┌──
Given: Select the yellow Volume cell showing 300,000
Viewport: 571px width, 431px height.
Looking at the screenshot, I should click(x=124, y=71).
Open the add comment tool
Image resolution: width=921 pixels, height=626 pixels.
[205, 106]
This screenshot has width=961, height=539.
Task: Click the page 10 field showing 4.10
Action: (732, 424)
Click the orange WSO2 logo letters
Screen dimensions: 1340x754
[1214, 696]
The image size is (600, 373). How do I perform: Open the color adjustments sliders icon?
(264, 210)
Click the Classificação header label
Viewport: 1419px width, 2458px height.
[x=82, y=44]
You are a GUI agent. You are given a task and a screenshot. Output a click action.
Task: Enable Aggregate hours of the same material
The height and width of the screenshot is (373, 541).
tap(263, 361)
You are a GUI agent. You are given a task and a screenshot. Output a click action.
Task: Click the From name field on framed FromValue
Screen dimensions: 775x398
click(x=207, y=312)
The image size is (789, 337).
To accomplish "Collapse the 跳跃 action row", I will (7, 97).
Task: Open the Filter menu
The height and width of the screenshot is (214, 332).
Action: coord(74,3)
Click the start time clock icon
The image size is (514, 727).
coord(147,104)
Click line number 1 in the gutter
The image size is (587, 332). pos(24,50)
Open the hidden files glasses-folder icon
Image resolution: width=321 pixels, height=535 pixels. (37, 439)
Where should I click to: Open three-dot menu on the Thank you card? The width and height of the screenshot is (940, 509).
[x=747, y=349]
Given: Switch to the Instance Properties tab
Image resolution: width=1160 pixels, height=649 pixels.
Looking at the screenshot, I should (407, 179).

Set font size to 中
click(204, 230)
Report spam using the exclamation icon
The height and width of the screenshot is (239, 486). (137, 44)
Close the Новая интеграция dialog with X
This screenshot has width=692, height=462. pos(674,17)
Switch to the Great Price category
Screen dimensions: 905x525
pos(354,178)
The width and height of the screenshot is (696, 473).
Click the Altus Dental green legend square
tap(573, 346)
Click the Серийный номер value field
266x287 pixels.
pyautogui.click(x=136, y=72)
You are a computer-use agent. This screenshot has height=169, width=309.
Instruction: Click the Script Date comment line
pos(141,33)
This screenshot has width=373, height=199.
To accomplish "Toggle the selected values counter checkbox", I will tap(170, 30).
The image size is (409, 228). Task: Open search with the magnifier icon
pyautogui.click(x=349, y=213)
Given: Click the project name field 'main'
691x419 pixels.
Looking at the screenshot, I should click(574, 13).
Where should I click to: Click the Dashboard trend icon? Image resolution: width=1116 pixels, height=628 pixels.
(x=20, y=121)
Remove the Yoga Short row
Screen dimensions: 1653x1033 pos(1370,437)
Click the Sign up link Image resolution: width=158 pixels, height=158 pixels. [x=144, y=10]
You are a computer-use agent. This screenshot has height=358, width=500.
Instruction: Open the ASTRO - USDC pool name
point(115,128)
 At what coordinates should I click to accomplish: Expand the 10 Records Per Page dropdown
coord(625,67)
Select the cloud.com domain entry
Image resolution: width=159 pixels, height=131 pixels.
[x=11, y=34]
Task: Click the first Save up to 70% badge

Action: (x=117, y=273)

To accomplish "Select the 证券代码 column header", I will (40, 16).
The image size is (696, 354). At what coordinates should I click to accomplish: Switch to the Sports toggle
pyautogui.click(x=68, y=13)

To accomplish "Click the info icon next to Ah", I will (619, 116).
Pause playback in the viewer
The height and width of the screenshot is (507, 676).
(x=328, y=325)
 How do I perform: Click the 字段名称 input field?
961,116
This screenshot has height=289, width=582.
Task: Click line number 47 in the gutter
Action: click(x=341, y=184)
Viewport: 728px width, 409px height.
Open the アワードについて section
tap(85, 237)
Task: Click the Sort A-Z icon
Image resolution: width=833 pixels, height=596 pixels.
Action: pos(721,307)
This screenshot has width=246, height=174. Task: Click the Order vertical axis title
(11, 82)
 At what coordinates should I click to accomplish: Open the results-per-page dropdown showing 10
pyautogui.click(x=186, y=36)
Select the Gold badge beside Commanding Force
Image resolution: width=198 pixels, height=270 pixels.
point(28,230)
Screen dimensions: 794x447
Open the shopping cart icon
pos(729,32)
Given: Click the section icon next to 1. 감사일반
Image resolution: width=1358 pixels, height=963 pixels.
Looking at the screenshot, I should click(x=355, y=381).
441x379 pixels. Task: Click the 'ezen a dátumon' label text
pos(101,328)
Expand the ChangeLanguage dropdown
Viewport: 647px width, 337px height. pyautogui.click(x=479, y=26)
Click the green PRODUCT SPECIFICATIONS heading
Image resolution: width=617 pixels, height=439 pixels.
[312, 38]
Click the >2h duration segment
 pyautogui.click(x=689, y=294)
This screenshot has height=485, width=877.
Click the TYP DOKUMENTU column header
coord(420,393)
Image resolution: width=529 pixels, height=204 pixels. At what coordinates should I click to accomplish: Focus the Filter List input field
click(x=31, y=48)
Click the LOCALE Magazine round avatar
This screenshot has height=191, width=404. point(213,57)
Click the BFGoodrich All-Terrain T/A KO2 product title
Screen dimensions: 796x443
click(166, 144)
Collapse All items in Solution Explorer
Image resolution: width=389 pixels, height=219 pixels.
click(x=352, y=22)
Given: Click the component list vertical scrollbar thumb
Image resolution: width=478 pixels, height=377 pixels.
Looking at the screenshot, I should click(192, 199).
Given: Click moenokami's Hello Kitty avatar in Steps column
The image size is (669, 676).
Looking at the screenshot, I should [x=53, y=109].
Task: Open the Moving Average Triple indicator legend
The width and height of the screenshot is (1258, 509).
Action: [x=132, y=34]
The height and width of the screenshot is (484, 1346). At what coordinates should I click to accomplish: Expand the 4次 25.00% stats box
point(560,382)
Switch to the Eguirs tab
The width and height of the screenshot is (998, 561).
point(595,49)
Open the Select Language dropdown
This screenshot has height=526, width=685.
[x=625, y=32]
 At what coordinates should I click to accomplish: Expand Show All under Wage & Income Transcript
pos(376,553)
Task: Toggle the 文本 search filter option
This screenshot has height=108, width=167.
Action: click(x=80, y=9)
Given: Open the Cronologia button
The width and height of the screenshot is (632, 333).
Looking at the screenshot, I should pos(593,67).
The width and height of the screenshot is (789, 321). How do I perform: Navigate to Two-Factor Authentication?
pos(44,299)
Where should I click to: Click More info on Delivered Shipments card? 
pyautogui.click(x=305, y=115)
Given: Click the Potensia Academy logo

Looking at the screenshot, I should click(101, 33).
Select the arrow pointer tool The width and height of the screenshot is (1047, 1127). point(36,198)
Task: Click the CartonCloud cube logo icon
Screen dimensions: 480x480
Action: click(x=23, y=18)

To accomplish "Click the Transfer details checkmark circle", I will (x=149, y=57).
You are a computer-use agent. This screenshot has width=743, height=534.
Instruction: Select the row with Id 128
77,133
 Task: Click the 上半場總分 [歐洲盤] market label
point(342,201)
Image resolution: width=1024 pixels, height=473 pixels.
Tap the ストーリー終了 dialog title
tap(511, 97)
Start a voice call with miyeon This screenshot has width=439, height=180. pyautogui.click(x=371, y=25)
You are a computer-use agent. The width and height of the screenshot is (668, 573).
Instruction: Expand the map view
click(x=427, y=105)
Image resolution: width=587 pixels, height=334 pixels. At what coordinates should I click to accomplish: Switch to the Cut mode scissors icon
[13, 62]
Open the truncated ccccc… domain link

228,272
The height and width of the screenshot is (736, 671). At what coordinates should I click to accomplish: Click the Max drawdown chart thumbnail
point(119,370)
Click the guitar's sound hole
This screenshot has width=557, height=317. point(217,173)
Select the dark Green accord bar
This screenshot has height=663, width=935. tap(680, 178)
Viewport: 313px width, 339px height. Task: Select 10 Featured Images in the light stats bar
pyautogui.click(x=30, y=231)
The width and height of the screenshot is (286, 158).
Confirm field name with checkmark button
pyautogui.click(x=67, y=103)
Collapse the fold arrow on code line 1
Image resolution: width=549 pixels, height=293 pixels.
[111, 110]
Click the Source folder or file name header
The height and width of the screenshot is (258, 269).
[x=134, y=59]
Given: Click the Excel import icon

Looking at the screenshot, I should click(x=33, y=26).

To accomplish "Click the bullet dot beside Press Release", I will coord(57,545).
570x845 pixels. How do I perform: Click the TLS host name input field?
└──
— Task instructions —
Could you repeat exactly the lines above from the line with "The width and height of the screenshot is (696, 473)." up to and including the line with "Given: Click the project name field 'main'", and only those?

— The answer —
The width and height of the screenshot is (696, 473).
Click the Altus Dental green legend square
tap(573, 346)
Click the Серийный номер value field
266x287 pixels.
pyautogui.click(x=136, y=72)
You are a computer-use agent. This screenshot has height=169, width=309.
Instruction: Click the Script Date comment line
pos(141,33)
This screenshot has width=373, height=199.
To accomplish "Toggle the selected values counter checkbox", I will tap(170, 30).
The image size is (409, 228). Task: Open search with the magnifier icon
pyautogui.click(x=349, y=213)
Given: Click the project name field 'main'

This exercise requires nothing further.